HDL‐mimetic peptide treatment reverses APOE4 ‐induced transcriptomic and lipidomic alterations in the brain of humanized APOE mice
Allison Chang, Minwoo Kim, Matthew Glittenberg, Wenhui Qu, Danni Li, Ling LiAbstract
INTRODUCTION
The apolipoprotein E4 ( APOE4) allele is the strongest genetic risk factor for late‐onset Alzheimer's disease (AD). ApoE4 has reduced lipidation capacity and impaired lipid transport, disrupting neuronal maintenance.

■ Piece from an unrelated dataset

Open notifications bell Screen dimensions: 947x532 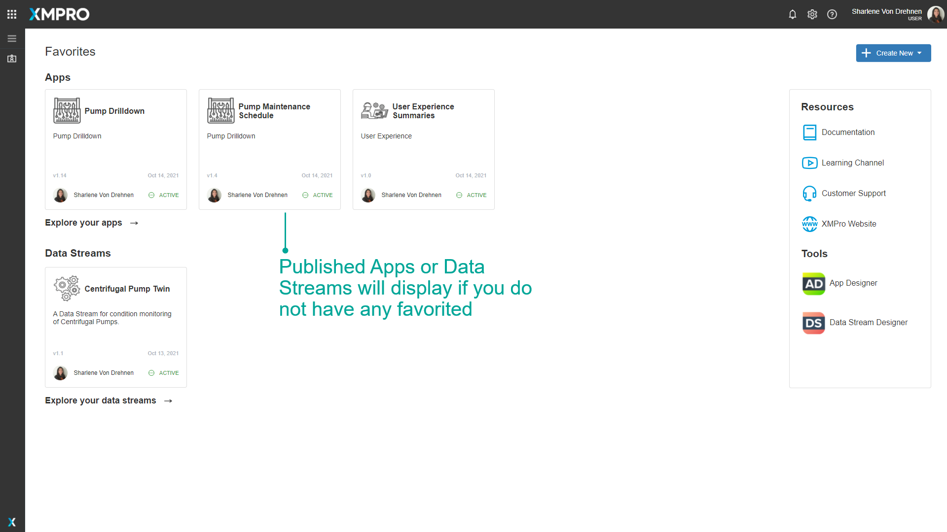click(x=792, y=14)

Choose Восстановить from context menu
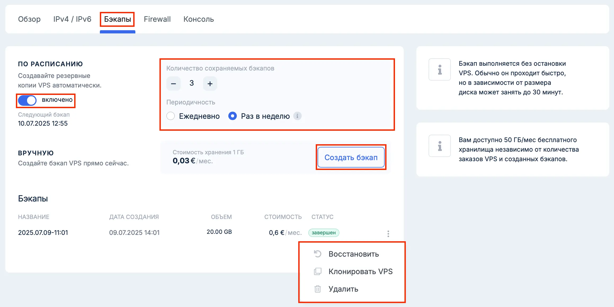click(x=353, y=254)
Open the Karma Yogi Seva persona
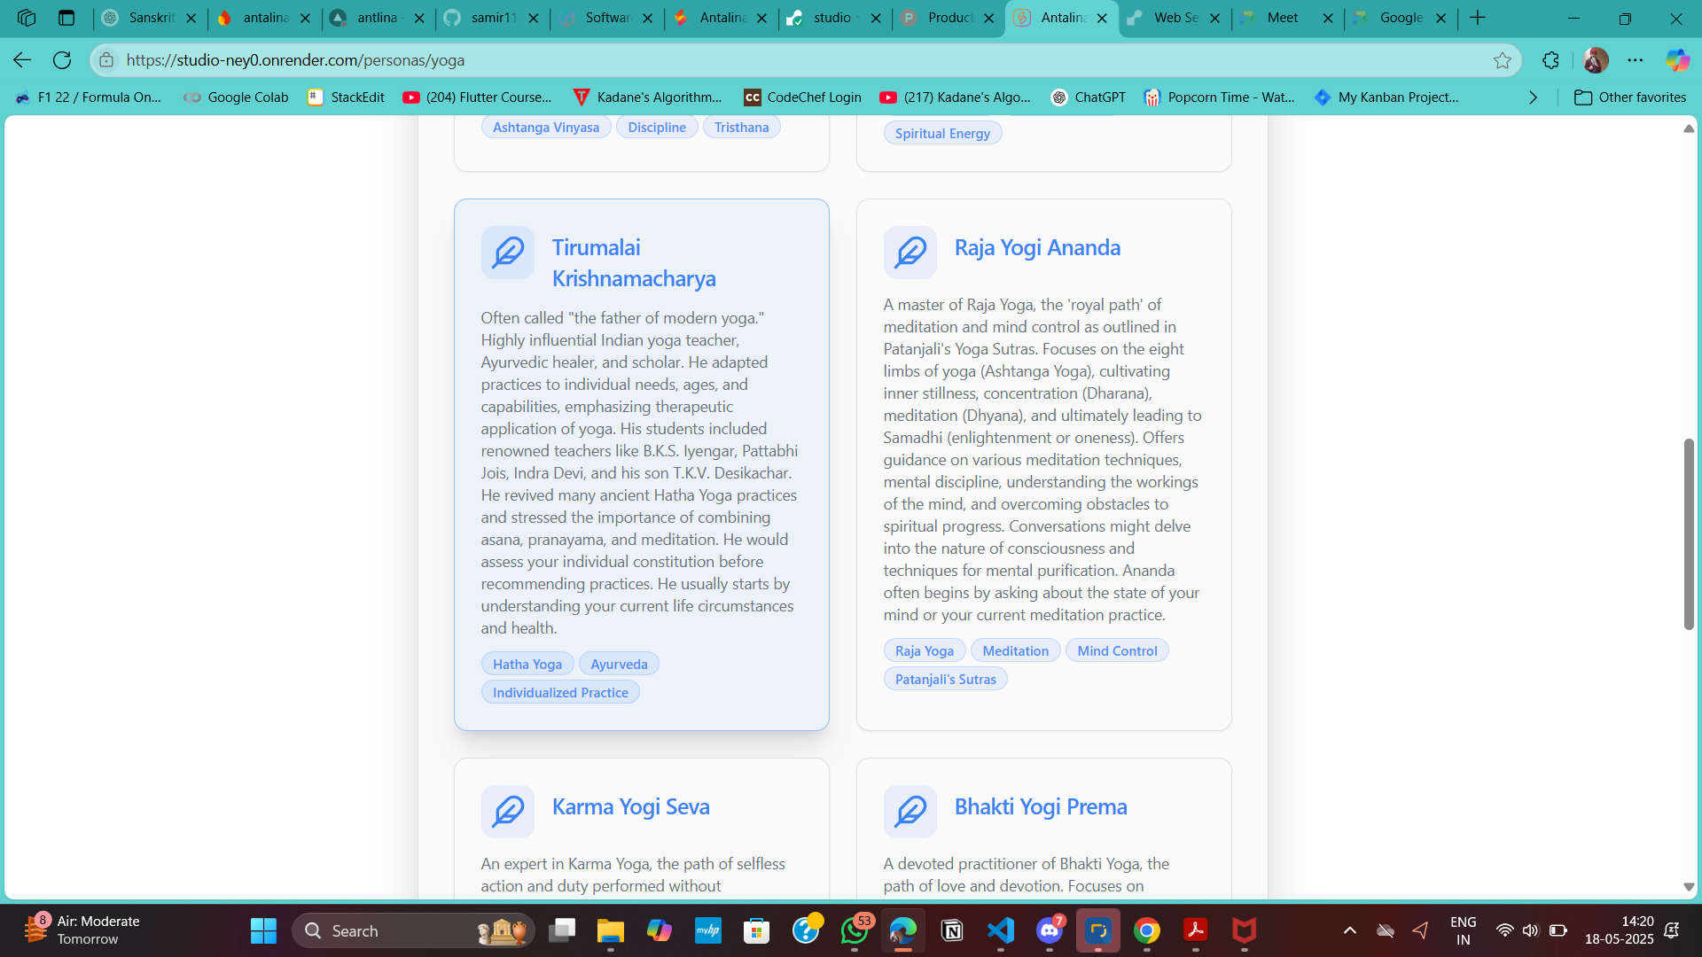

The high‐density lipoprotein (HDL)‐mimetic peptide 4F offers a potential therapeutic strategy.
METHODS
To investigate how APOE4 alters brain gene expression and lipid metabolism and to evaluate the therapeutic potential of 4F, we performed dual‐omics analysis in APOE4/4 and APOE3/3 mice treated intraperitoneally with D‐enantiomer of 4F (D4F) or vehicle for 12 weeks from 10 to 13 months of age.
RESULTS
APOE4/4 mice showed widespread transcriptomic and lipidomic alterations, including downregulation of lipid metabolism and synaptic pathways, increased ceramides, sphingomyelins, and cholesteryl esters, with decreased diglycerides and triglycerides. D4F treatment shifted relevant gene expression and lipid profiles toward APOE3/3 levels.
DISCUSSION
These findings reveal molecular mechanisms underlying APOE4 ‐driven dysregulation and support the therapeutic potential of HDL‐mimetic peptides to mitigate APOE4 ‐associated alterations in AD.